O abandono e os Canís

Retirar um cão da rua, acolher um cão de um canil, realojar o cão de um amigo ou até mesmo comprar um cão (oriundo de criadores responsáveis e não de pessoas que apenas tem interesse financeiro na venda dos cães), é uma decisão que vai condicionar o seu futuro.

Infelizmente, o abandono de cães tem sido uma prática cada vez mais visível no nosso país. São situações que a mim, pessoalmente, me criam revolta e tristeza. Já fiz algumas ações como voluntário e confesso que é frequente deixarmo-nos levar pelo nosso lado emocional e ignoramos o nosso lado racional. Os sentimentos e a sensibilidade humana, são factores preponderantes no momento das adopções. Todos nos, ou melhor, a grande maioria de nos (tendo em conta que existem pessoas sem o mínimo de sensibilidade e respeito ao próximo), sente-se fragilizada com situações de abandono e de maus tratos, a verdade é que, para acabar com estes cenários que envergonham a espécie humana, era necessário fazer uma lavagem cerebral no grupo de pessoas, que vê os cães como objetos descartáveis e não como seres vivos geneticamente ligados e vinculados aos humanos. 

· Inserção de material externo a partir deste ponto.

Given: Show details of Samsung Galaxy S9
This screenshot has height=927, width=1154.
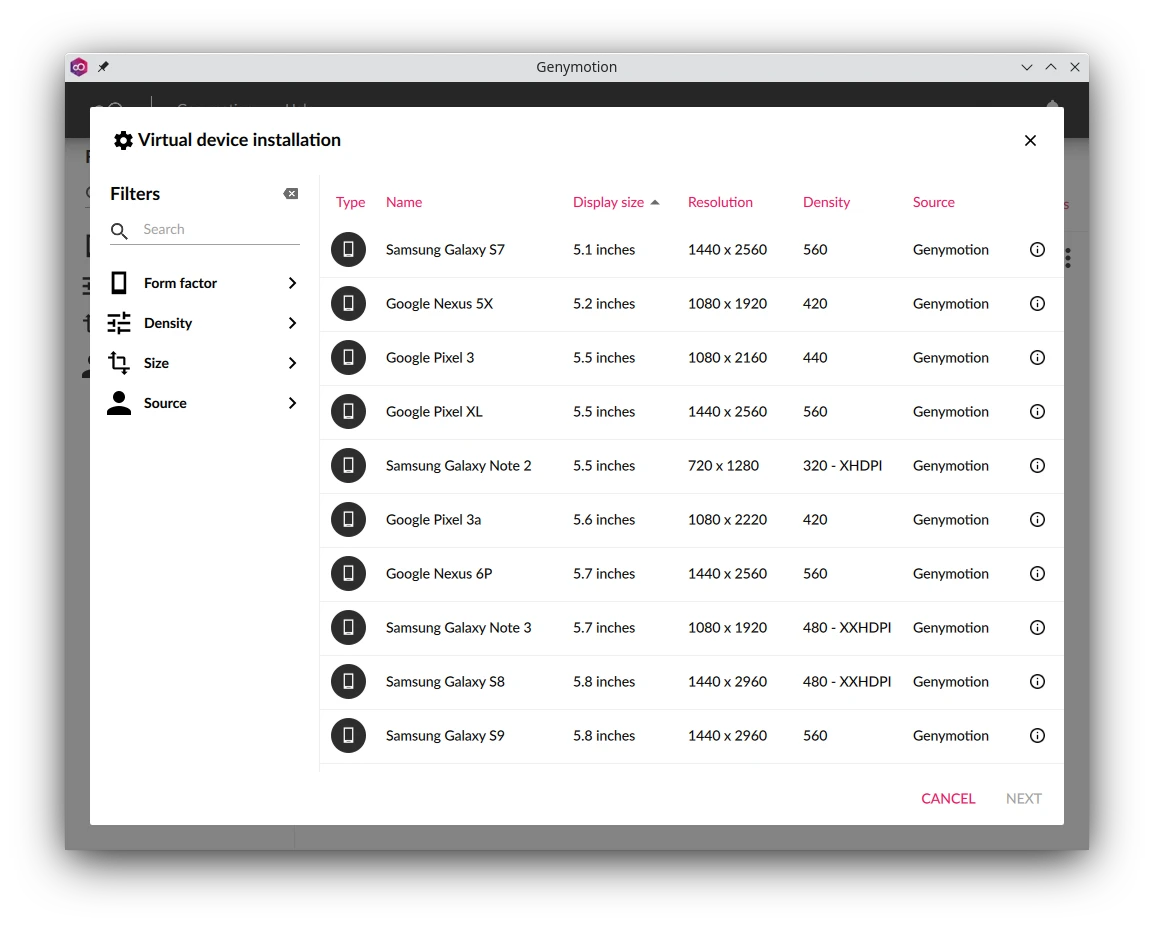Looking at the screenshot, I should coord(1037,736).
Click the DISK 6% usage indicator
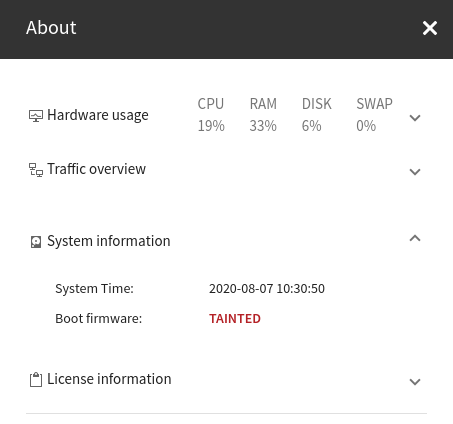 (x=316, y=115)
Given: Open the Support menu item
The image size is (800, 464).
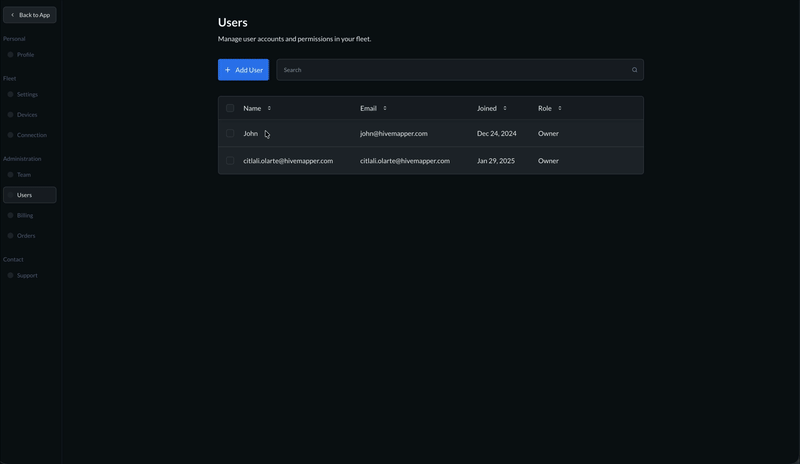Looking at the screenshot, I should (x=27, y=275).
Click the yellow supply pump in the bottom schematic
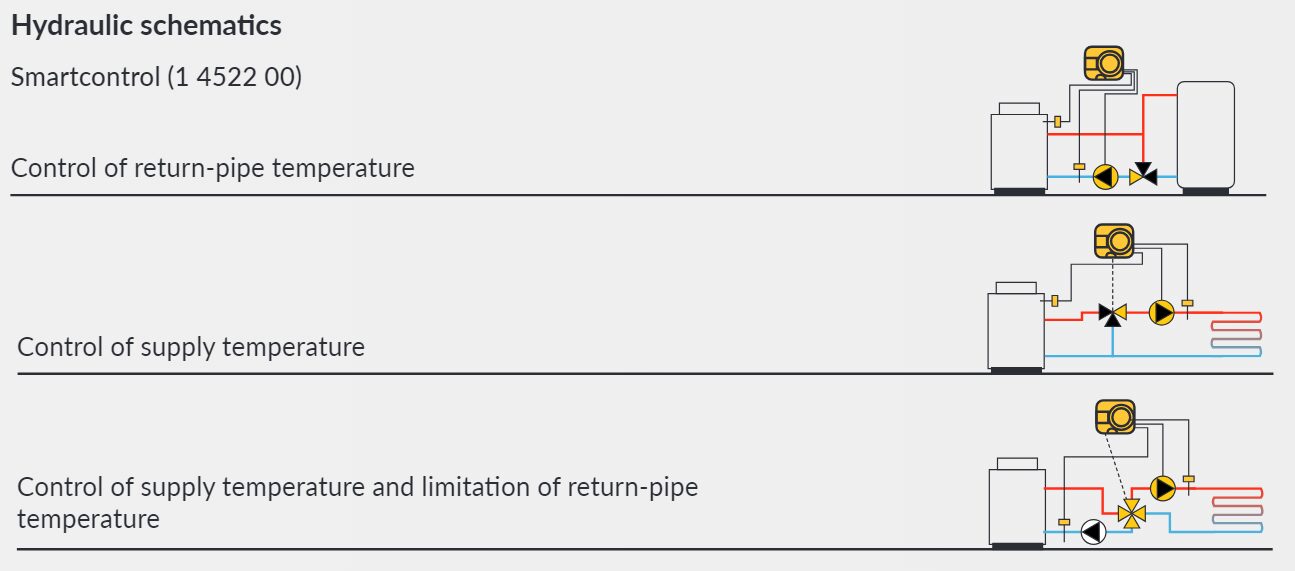The image size is (1295, 571). (x=1162, y=488)
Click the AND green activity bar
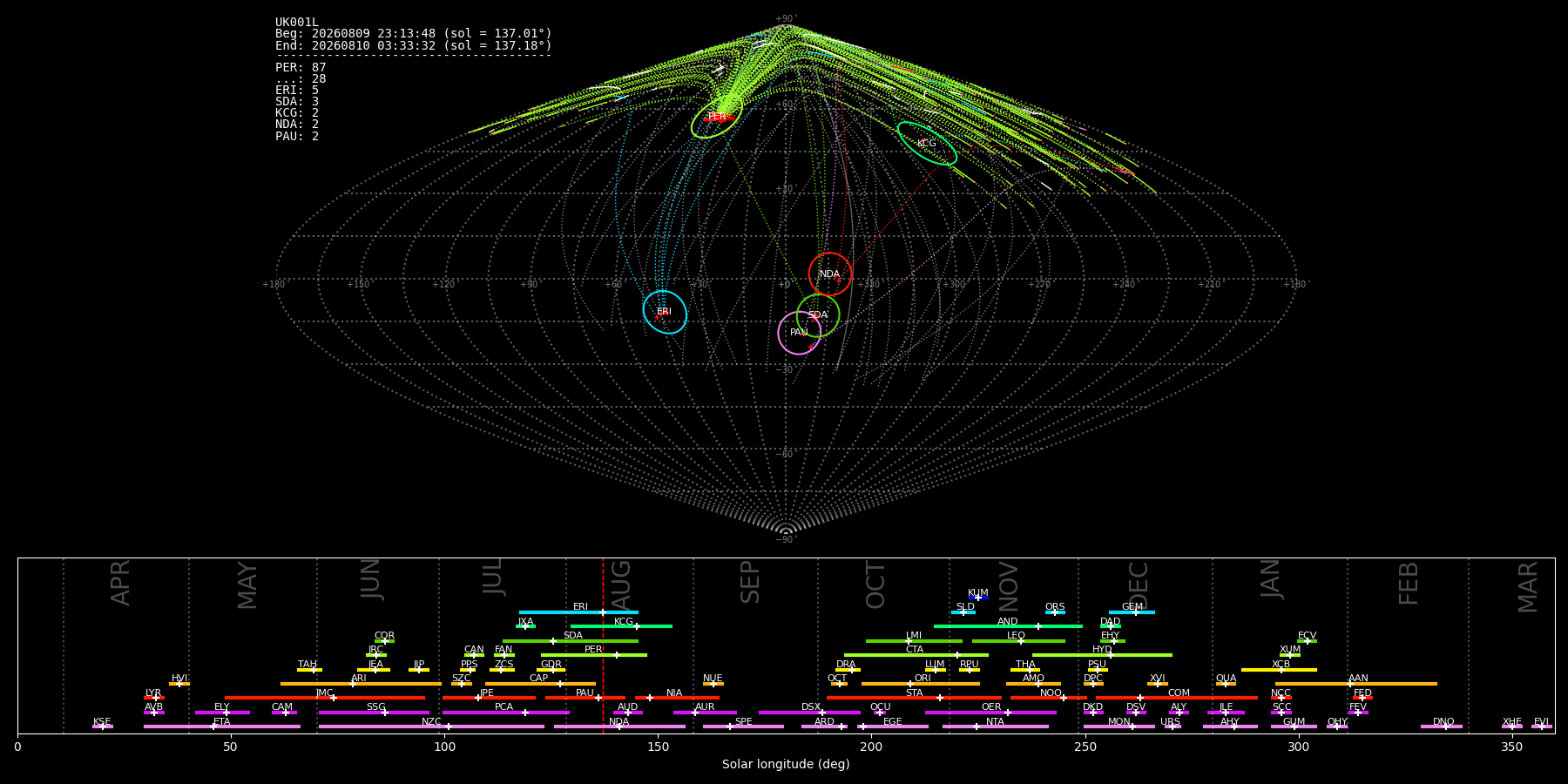 pos(1008,626)
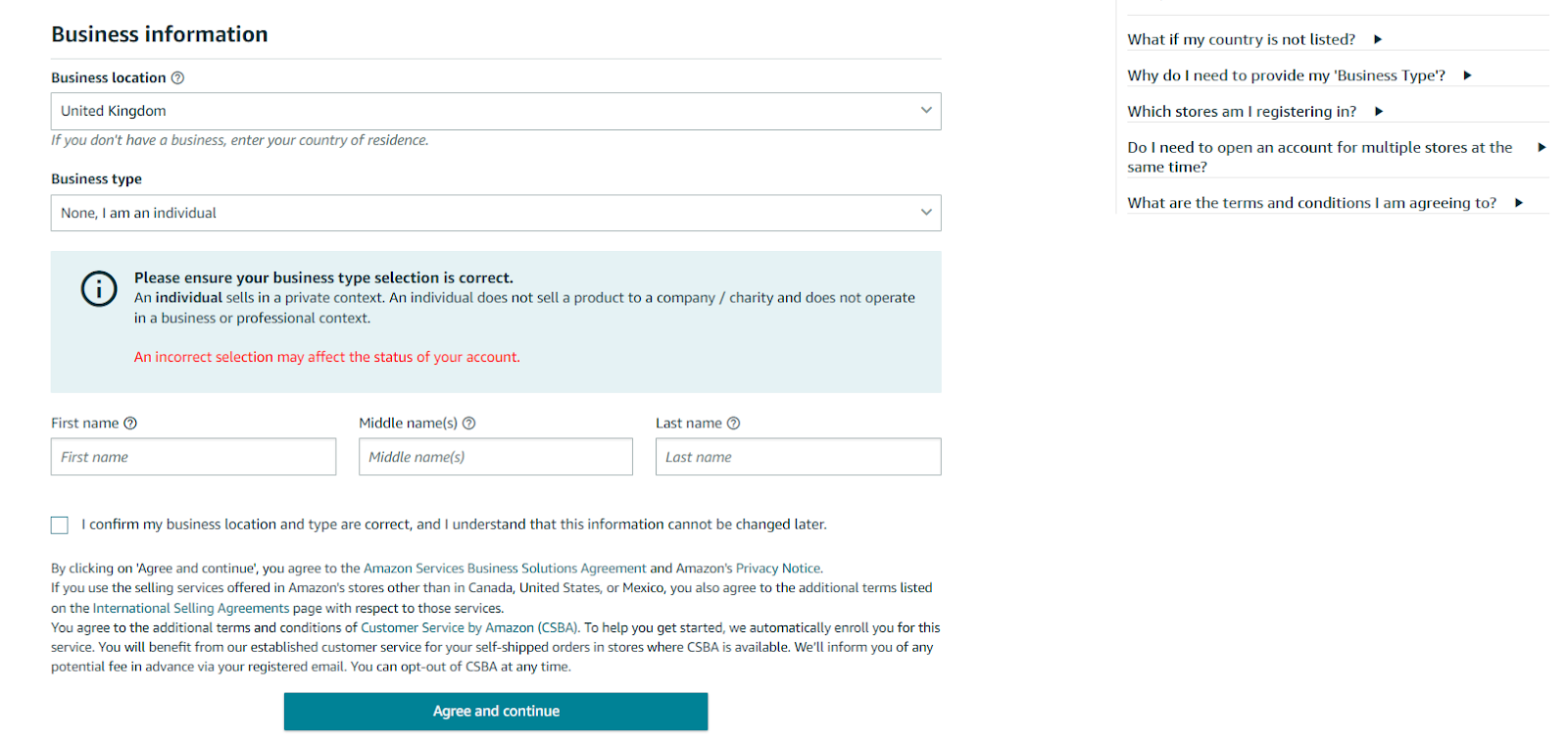Click the info icon in the notice box
The width and height of the screenshot is (1568, 746).
pos(98,289)
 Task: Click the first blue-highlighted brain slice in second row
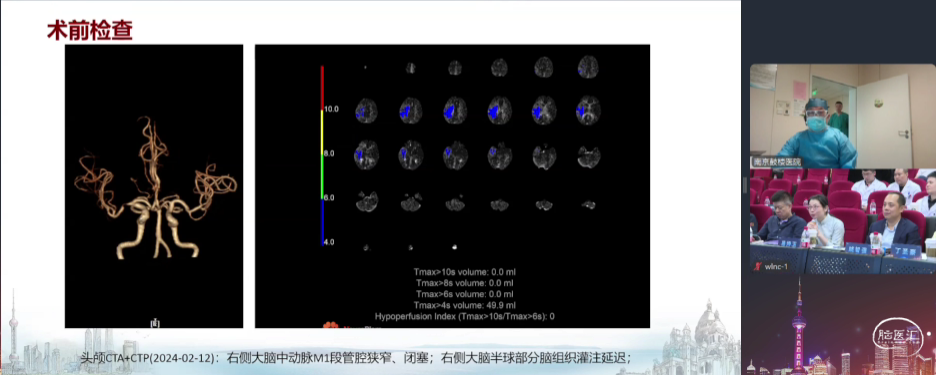pos(366,111)
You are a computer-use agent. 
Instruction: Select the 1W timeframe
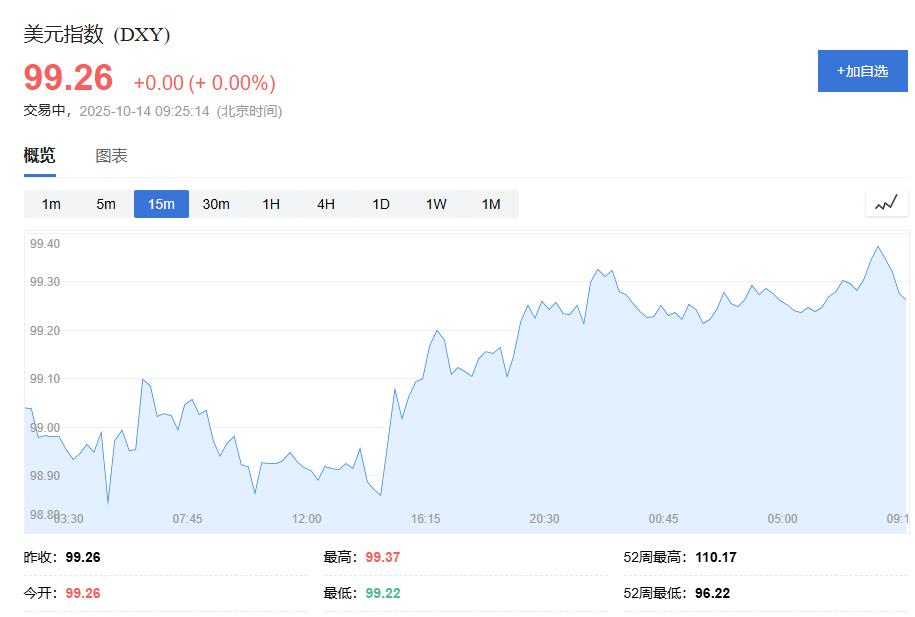[x=435, y=203]
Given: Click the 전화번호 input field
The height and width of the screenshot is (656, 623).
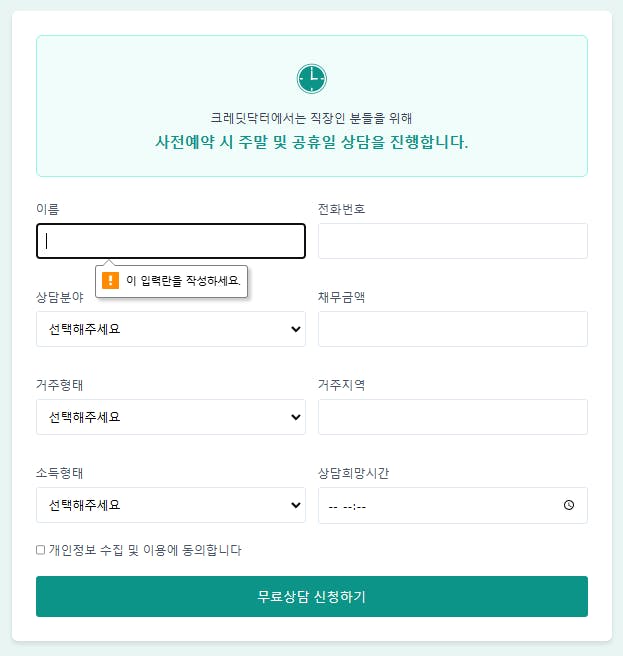Looking at the screenshot, I should [x=452, y=241].
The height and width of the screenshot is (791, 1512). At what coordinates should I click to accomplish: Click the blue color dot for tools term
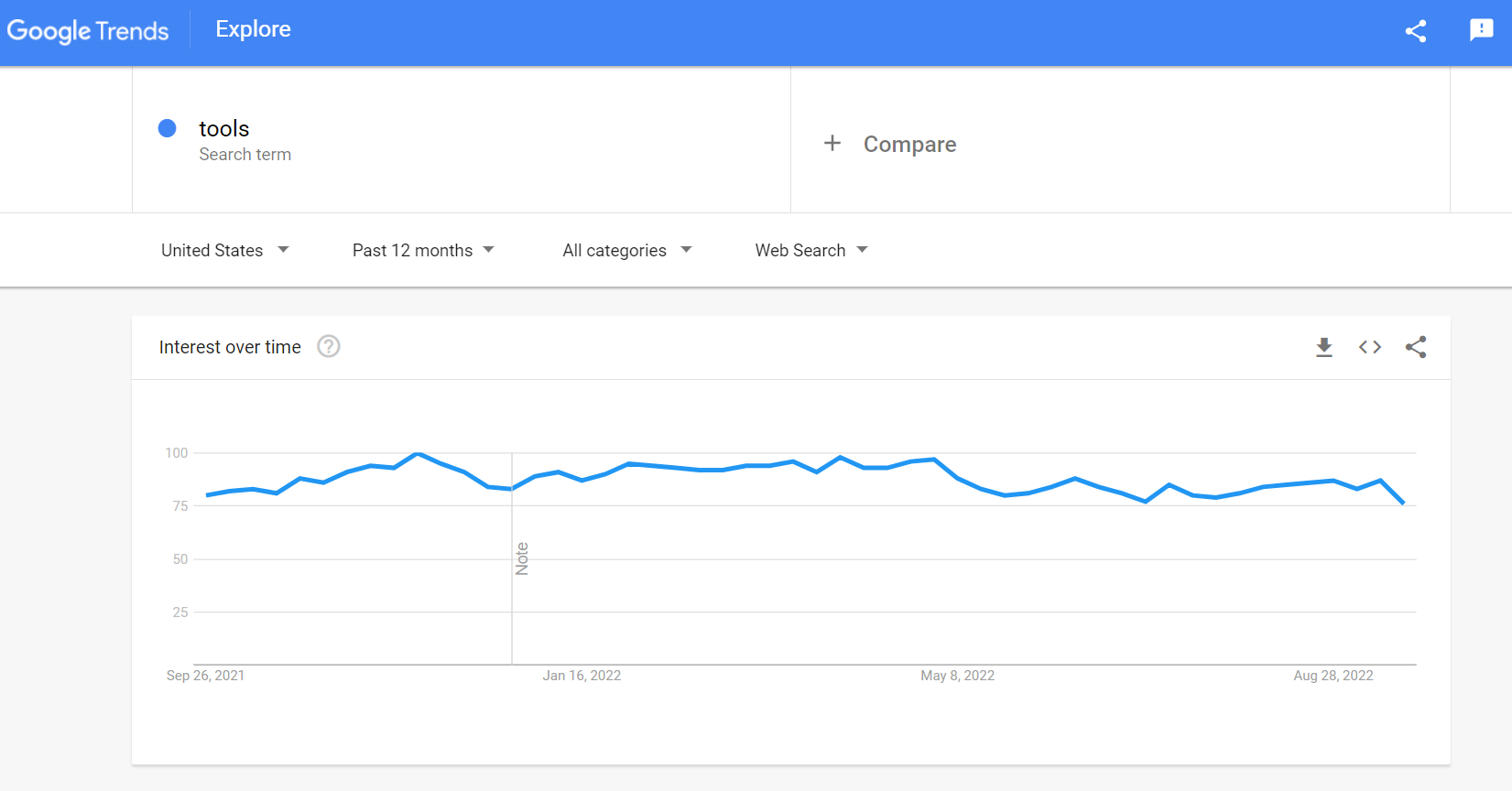point(168,128)
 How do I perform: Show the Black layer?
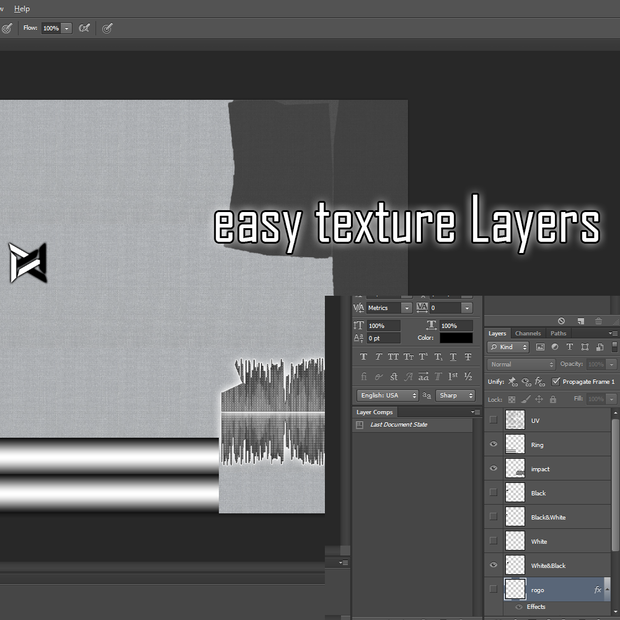pos(493,492)
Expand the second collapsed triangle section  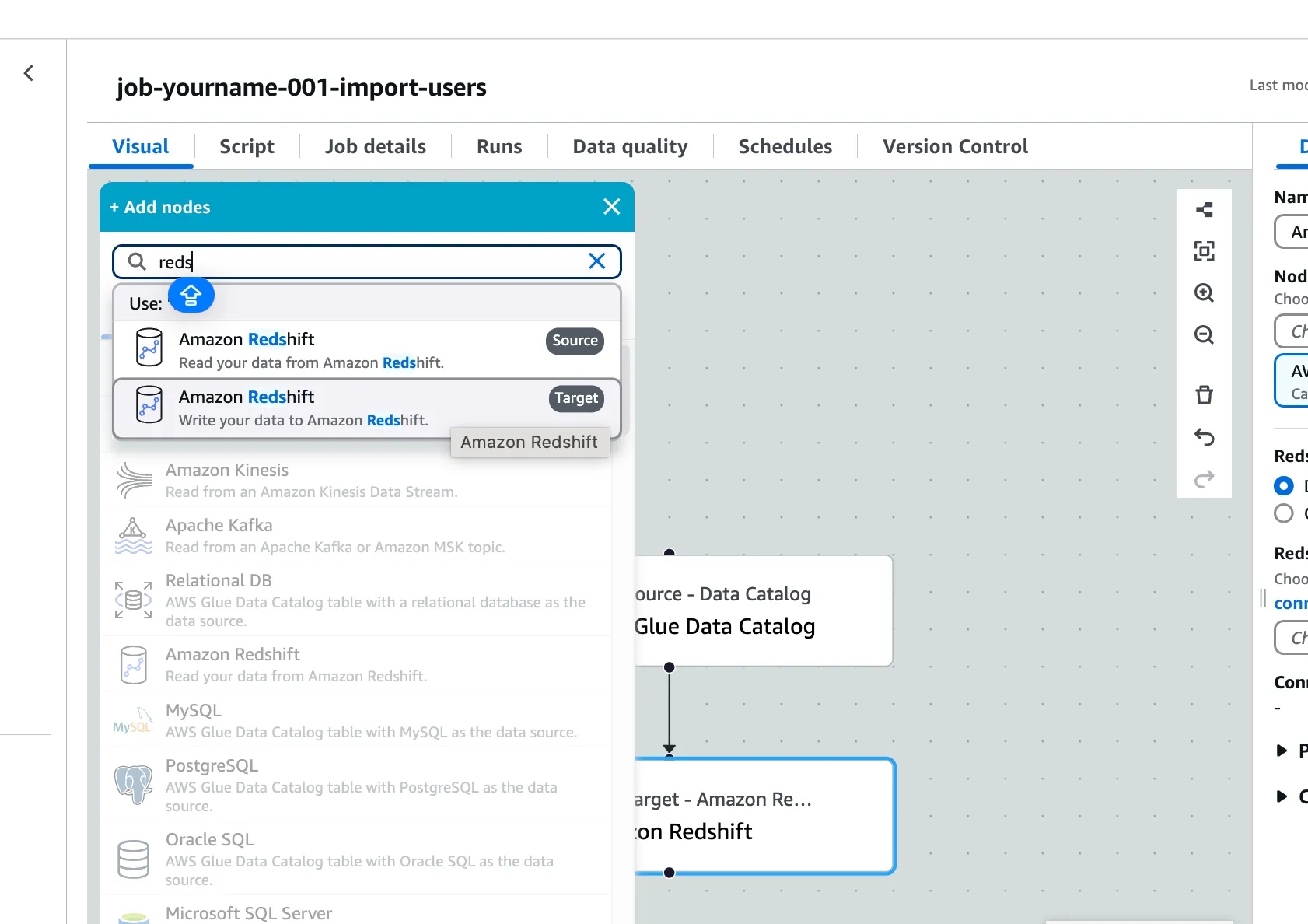point(1282,796)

Há uns meses atrás, lembro-me de ter falado com uma voluntária da APAV na qual lhe disse que os cães naquela instituição eram bem mais felizes naquele espaço do que se fossem adoptados por uma família humana. Ali, pelo menos sei que todos os cães vivem soltos sem correntes, encontram-se em boxes espaçosas, dormem abrigados, brincam uns com os outros, são alimentados diariamente e recebem algum carinho (nem que seja só por uns segundos). Garanto que já vi muitos cães de “companhia” que não possuem um terço destas condições, passam 24h por dia presos a uma corrente, expostos ás temperaturas altas e baixas, passam 99% do dia sozinhos e durante 2 minutos veem uma pessoa que apenas lhes vai meter comida na “gamela” sem oferecer qualquer contacto físico! 

É preciso louvar e respeitar, o esforço e a dedicação que centenas de voluntários, praticam diariamente, no nosso país, para dar as melhores condições possíveis a cães abandonados. Com este artigo, quero deixar bem claro que, não é por um cão estar num canil que ele é infeliz, da mesma forma que, não é por um cão estar numa moradia que ele é feliz. Muito provavelmente, muitos voluntários devem estar a pensar, “Epah, este gajo está a aqui a estragar a nossa missão”. Não! Não é esse o meu objetivo! A minha preocupação foca-se com o bem estar dos cães, e se eu acho que alguns deles são mais felizes em canis do que inseridos em certas famílias, então prefiro que eles permaneçam nos canis ao invés de serem adoptados.